Il est inutile de retenir son souffle et de s’attendre à un impact significatif sur la croissance ou le chômage. Il faudra en faire bien davantage pour relancer l’économie en Europe. J’appelle avec insistance les gouvernements européens à accentuer leurs efforts d’investissement.

 

Néanmoins, il me semble que nous pouvons discerner un changement dans l'orientation des politiques européennes. Mais promettre les investissements n'est pas suffisant. Il faut agir.

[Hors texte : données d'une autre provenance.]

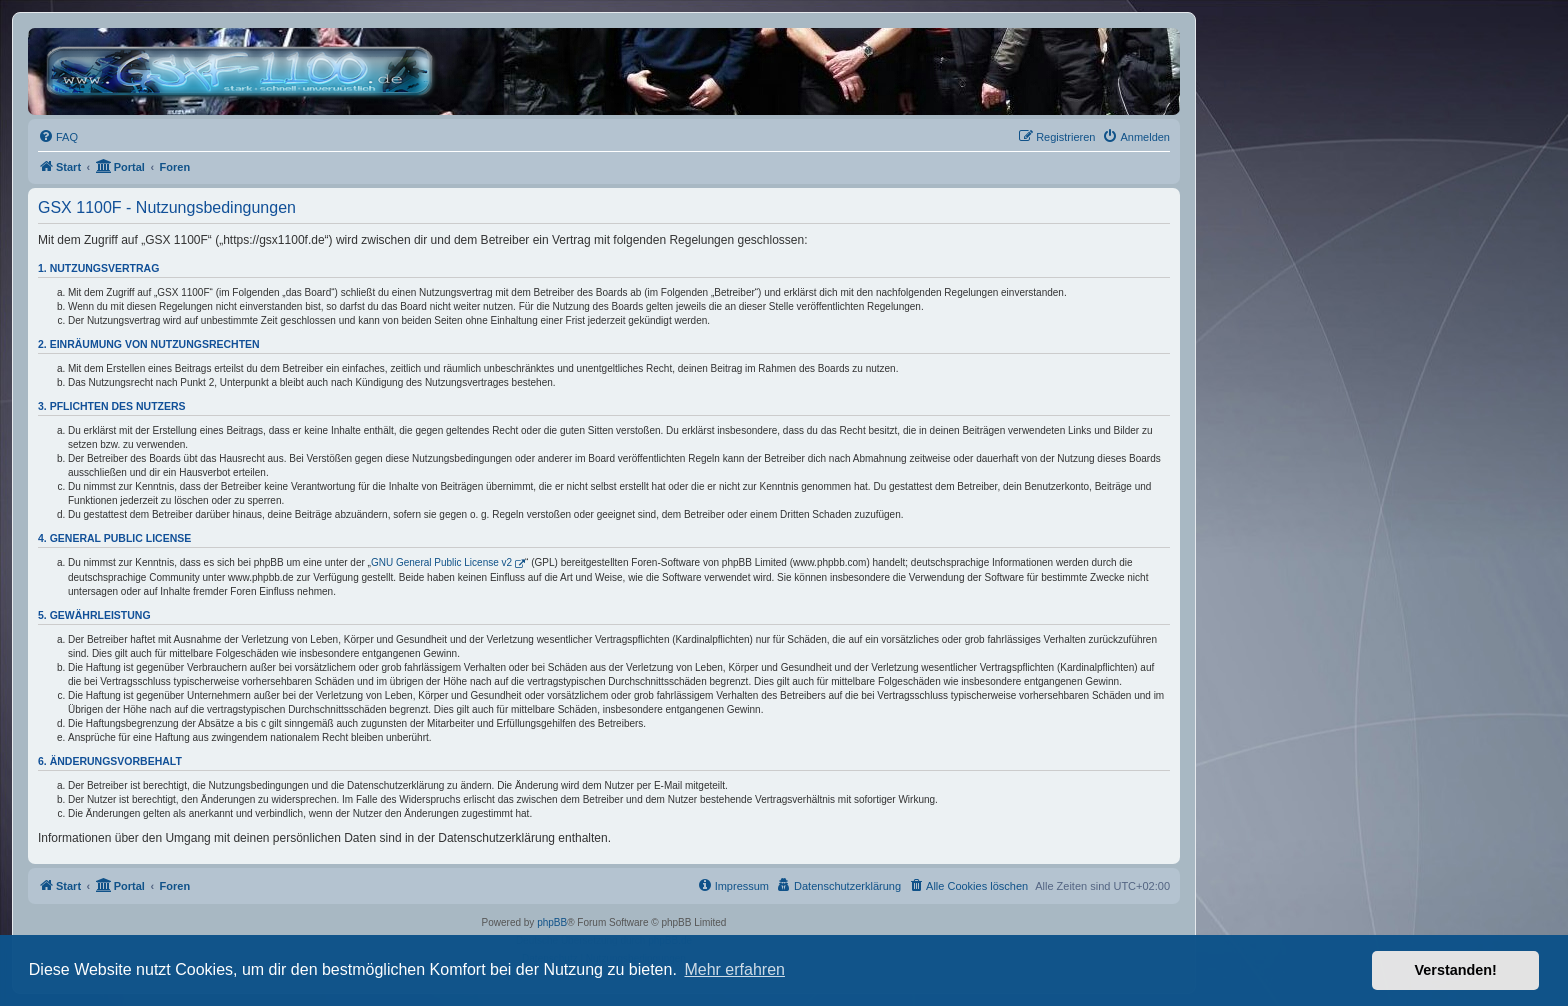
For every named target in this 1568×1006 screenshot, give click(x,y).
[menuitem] (58, 137)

Nous allons mettre cette nouvelle Commission devant ses responsabilités.

 

La Commission nous promet qu'elle va développer le dialogue social.

 

Nous allons voir.

 

Nous allons voir si un dialogue sur la gouvernance économique s'installe avec nous.

 

Le Luxembourg peut donner l'exemple d'un bon dialogue social.  Jean Claude m'a expliqué le deal que vous avez concernant votre participation au semestre européen, à toutes ses étapes.  C'est un bon deal qui pourrait être un modèle pour beaucoup.

 

Président, chers amis,

 

Je voudrais vous dire quelques mots des discussions qui ont lieu en ce moment, entre les négociateurs de l'Union européenne et ceux des États-Unis, pour arriver à un accord commercial, plus connu sous le nom de TTIP.

 

La CES a pris des positions très claires et s'est démenée pour que ces positions soient connues des négociateurs.

 

La CES n'est pas contre le commerce, mais pour un commerce qui s'exerce sur des bases justes.

 

Notre jugement sur le TTIP reposera sur trois critères:

 

Est-ce que les droits sociaux fondamentaux, tels que définis par l'Organisation internationale du travail, font partie du deal, et est-ce qu'une procédure de mise en œuvre est prévue ?

 

Est-ce que les services publics sont clairement exclus de l'accord ?

 

Et enfin, est-ce que le système de règlement des conflits est exclu de cet accord ? En effet, nous nous opposons à ce que les investisseurs étrangers puissent faire appel à une cour commerciale parallèle aux juridictions nationales habituelles. C'est anti-démocratique et, dans ce cas encore, ce serait la population qui, le cas échéant, paierait les pots cassés.

 

L'accord avec le Canada ne répond pas à tous ces critères. Dans l'état, la CES doit s'y opposer.

 

Et ce sera la même chose avec le TTIP.

 

Président, chers amis,

 

Je pense que l'Union européenne a une grande responsabilité. Je pense que les syndicats dans l'Union européenne ont une grande responsabilité pour empêcher que ne s'imposent partout l'idéologie néolibérale, le libre marché et la concurrence vers le bas.

 

Le syndicat est une force organisée, responsable et démocratique. Malgré toutes les difficultés, nous ne baissons pas et ne baisserons pas la garde.

 

Pour terminer, j’aimerais dire quelques mots à votre Président sortant.

 

Cher Jean-Claude,

 

Nous nous connaissons depuis bien longtemps;  lorsque tu représentais le secteur des services dans l'organisation que je servais auparavant.  Je tiens à te remercier pour le travail accompli au sein de l’OEGB-L et aussi pour le soutien constant et constructif que tu as apporté à la CES et à moi-même. Ce soutien est précieux.

 

Chers amis,

 

Bravo pour le travail que vous faites au quotidien. 

 

Je vous souhaite dynamisme, force et courage dans le futur, et beaucoup de succès dans toutes vos campagnes.